* [GOAL OF THE EXERCISE] Reproduce verbatim the lines of the entries below, starting at the line containing "Security Bank logo" and ending at the line containing "(x=162, y=232)", with both of those lines included.

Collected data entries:
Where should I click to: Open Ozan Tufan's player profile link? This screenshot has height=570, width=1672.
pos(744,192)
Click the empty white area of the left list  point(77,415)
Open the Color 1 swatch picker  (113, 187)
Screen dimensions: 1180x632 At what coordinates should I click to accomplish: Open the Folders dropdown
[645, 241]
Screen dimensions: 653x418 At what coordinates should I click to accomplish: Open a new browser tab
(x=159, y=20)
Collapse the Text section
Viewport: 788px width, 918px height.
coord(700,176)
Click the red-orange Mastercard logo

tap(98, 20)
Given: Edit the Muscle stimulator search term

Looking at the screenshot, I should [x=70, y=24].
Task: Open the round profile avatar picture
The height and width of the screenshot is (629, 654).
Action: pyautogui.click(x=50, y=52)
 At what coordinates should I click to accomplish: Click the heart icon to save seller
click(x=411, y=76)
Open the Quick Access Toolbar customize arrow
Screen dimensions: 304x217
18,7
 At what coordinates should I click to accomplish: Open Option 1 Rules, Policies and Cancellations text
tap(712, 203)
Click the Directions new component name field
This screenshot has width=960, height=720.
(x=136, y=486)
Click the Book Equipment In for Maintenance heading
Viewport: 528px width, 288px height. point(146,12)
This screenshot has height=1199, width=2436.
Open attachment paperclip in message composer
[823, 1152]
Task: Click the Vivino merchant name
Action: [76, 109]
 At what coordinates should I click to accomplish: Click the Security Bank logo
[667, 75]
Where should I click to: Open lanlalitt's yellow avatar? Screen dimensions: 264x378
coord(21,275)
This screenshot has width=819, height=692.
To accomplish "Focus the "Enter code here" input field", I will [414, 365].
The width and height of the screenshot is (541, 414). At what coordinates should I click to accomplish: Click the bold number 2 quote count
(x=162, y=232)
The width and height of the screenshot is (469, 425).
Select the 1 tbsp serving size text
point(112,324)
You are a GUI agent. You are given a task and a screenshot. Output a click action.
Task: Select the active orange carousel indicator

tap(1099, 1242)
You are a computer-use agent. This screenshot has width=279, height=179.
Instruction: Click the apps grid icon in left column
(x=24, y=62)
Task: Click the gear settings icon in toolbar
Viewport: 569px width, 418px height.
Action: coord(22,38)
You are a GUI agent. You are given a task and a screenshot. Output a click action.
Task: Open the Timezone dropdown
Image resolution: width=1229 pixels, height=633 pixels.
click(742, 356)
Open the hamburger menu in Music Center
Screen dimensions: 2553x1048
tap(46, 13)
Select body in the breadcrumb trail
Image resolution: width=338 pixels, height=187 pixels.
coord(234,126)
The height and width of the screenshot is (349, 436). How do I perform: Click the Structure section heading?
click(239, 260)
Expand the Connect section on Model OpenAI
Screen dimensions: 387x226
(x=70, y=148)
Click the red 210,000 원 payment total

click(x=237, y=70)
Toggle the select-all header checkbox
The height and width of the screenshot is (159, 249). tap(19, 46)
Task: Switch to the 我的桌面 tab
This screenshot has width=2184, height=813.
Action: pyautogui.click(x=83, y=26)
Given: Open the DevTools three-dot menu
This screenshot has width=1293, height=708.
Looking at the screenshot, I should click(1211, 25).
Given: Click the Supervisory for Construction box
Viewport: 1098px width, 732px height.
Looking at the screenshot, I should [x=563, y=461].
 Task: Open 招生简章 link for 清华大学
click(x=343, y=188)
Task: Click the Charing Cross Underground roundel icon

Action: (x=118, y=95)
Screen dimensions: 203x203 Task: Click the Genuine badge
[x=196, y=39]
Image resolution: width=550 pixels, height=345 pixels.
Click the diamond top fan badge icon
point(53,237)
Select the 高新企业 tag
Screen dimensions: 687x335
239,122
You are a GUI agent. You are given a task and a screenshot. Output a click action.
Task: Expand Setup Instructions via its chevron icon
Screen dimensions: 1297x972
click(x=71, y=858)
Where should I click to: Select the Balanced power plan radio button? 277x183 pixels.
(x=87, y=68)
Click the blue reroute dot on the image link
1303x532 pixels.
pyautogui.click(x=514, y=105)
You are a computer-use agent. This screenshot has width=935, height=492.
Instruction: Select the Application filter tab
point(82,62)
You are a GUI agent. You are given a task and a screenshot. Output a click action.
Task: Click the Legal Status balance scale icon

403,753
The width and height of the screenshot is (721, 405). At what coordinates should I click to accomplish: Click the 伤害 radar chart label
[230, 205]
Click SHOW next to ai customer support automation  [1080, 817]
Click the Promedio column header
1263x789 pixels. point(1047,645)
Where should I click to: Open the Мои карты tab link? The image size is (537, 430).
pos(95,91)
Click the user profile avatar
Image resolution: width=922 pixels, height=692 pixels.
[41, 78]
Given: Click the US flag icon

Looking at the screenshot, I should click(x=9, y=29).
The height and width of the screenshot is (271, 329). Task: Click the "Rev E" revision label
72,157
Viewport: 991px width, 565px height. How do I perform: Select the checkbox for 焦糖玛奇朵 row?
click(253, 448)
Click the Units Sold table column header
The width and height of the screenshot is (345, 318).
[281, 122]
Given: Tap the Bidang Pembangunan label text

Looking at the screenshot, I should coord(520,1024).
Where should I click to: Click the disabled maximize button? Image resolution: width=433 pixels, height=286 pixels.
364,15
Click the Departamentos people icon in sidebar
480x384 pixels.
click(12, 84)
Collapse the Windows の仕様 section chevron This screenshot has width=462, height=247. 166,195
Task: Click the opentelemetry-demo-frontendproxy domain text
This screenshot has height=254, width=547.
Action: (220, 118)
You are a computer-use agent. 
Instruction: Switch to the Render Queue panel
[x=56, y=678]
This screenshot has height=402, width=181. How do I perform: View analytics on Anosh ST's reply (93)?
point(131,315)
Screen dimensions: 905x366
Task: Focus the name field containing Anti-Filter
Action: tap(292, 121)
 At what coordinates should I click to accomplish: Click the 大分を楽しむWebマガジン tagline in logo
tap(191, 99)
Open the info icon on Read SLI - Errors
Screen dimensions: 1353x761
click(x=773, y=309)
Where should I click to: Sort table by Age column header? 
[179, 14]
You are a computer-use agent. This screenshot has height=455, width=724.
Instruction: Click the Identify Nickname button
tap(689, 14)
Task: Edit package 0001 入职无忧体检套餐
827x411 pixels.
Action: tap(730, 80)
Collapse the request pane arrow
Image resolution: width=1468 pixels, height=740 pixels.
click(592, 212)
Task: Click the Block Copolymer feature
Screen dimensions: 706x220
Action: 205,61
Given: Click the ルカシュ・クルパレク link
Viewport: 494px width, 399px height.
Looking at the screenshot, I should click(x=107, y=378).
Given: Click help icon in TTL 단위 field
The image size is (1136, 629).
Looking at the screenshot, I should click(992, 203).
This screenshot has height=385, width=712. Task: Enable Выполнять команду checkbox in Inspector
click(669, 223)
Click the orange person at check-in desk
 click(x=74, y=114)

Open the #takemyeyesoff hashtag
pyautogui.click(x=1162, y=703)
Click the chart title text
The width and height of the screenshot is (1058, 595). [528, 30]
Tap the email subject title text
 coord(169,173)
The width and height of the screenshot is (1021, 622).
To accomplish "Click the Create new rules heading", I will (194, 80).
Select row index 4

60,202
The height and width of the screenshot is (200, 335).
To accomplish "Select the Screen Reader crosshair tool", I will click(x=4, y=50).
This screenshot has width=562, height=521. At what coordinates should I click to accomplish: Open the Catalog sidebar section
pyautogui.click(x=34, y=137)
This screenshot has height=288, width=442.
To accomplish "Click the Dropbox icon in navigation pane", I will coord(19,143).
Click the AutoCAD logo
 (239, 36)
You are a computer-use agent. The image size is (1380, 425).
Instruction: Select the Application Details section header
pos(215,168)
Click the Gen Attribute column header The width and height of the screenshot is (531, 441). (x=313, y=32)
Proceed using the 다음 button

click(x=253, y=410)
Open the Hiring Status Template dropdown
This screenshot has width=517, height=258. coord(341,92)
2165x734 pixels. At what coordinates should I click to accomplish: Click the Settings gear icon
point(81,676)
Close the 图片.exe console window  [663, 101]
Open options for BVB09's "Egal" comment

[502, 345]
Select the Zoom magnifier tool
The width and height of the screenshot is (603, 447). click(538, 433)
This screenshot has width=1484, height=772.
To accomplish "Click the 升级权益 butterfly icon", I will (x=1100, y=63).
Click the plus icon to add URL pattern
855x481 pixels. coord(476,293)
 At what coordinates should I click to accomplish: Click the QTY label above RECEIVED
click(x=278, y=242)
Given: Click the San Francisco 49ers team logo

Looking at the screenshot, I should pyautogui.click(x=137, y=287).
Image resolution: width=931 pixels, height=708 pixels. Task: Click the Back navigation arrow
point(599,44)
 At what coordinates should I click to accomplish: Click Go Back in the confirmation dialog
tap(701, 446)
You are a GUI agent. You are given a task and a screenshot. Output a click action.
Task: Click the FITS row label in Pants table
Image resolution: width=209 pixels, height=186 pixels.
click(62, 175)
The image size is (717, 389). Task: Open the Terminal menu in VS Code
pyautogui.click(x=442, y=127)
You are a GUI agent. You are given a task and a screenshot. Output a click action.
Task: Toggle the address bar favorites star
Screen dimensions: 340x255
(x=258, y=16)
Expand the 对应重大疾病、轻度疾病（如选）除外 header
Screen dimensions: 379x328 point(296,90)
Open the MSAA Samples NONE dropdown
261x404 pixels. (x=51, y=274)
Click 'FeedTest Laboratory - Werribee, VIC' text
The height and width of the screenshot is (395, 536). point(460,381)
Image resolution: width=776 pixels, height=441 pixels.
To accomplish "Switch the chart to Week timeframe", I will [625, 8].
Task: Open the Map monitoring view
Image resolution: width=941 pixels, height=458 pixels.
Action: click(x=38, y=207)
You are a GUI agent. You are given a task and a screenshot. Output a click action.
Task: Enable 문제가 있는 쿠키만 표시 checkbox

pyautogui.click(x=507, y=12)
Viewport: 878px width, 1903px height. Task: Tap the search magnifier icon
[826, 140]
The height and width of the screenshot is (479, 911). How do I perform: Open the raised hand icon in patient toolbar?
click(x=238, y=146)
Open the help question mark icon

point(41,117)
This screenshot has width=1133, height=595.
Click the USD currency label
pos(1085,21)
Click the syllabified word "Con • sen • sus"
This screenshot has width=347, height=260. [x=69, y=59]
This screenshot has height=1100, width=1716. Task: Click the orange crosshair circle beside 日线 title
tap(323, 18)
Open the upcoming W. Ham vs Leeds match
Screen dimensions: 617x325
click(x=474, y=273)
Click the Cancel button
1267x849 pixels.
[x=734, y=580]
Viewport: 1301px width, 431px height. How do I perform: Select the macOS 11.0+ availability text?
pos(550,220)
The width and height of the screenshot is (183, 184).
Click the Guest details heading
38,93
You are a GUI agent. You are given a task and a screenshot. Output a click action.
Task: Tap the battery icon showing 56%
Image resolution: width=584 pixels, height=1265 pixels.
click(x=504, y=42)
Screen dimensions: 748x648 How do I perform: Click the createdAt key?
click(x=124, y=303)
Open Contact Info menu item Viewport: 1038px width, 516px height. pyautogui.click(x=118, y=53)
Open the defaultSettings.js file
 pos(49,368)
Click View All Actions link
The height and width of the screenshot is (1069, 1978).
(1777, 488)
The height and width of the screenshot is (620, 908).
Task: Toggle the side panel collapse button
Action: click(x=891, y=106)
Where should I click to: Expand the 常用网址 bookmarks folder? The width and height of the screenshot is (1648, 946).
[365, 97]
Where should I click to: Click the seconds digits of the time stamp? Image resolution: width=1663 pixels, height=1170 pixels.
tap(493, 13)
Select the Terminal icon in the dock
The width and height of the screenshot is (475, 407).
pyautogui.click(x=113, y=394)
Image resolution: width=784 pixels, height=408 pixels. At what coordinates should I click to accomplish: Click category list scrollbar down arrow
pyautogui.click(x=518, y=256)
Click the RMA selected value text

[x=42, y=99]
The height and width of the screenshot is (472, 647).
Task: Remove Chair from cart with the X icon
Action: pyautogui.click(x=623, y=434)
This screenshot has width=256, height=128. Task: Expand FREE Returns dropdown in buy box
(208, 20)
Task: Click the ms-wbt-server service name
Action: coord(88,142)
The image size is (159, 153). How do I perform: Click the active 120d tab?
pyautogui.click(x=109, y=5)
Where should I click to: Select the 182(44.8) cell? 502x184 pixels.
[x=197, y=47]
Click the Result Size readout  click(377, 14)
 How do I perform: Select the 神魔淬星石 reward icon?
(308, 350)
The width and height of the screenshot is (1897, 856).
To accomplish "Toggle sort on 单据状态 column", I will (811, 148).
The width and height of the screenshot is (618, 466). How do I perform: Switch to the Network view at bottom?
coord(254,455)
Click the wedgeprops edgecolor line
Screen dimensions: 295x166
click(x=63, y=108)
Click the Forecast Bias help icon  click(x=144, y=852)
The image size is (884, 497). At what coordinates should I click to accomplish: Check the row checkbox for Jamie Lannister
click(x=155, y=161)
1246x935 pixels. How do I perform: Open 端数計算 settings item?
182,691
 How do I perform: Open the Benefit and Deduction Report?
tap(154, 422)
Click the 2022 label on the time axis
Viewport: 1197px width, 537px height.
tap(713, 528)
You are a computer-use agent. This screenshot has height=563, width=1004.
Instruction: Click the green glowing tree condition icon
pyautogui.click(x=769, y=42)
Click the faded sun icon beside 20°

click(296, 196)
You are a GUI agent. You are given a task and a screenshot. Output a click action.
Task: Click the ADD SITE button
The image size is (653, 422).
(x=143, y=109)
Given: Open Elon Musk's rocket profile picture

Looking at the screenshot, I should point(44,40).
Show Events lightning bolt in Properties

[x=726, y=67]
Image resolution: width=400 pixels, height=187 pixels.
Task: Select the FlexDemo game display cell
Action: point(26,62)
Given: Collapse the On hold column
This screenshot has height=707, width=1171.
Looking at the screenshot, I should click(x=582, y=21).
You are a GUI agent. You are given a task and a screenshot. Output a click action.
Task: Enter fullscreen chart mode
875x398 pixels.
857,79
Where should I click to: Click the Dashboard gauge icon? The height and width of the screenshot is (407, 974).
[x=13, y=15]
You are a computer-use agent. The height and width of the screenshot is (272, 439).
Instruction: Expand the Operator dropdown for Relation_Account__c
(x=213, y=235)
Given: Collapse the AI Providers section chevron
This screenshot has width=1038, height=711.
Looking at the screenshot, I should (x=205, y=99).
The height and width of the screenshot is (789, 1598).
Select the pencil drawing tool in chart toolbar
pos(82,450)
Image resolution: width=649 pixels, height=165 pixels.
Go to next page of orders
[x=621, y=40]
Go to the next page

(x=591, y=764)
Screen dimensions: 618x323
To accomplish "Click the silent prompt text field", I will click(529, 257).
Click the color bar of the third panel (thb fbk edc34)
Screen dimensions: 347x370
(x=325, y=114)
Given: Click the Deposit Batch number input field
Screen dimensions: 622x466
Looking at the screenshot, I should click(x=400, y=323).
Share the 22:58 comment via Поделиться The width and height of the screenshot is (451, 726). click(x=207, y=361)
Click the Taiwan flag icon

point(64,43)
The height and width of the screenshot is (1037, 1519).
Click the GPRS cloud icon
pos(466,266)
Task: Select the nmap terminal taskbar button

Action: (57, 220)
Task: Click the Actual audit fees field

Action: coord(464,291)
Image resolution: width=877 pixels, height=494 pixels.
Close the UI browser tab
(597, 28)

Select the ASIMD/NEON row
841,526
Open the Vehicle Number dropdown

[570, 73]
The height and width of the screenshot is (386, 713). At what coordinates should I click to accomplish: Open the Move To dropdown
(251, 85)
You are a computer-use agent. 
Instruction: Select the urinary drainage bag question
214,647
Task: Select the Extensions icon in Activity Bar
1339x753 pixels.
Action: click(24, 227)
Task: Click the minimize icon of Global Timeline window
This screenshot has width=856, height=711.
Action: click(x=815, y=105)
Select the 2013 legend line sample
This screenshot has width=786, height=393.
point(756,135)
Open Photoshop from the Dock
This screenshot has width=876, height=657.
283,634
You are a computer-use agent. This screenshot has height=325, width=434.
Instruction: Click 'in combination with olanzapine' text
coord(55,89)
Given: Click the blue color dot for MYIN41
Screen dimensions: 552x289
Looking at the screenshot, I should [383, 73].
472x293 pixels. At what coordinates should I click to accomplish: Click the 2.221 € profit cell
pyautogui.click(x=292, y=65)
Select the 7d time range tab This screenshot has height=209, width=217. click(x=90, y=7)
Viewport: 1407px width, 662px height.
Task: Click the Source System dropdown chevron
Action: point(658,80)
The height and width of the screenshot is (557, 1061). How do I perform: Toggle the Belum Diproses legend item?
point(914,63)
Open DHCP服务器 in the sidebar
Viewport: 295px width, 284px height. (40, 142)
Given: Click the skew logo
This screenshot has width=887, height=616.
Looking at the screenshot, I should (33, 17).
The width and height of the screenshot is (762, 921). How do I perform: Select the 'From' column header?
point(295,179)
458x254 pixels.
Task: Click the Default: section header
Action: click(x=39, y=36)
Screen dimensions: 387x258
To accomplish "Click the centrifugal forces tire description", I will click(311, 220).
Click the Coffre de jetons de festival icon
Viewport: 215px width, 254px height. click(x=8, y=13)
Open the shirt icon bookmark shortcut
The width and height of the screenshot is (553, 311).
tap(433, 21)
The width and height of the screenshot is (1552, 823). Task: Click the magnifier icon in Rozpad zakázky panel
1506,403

* [CORRECT ANSWER]
 At what coordinates should I click to accomplish: Click the Security Bank logo
[667, 75]
Where should I click to: Open lanlalitt's yellow avatar? Screen dimensions: 264x378
coord(21,275)
This screenshot has width=819, height=692.
To accomplish "Focus the "Enter code here" input field", I will [414, 365].
The width and height of the screenshot is (541, 414). At what coordinates should I click to accomplish: Click the bold number 2 quote count
(x=162, y=232)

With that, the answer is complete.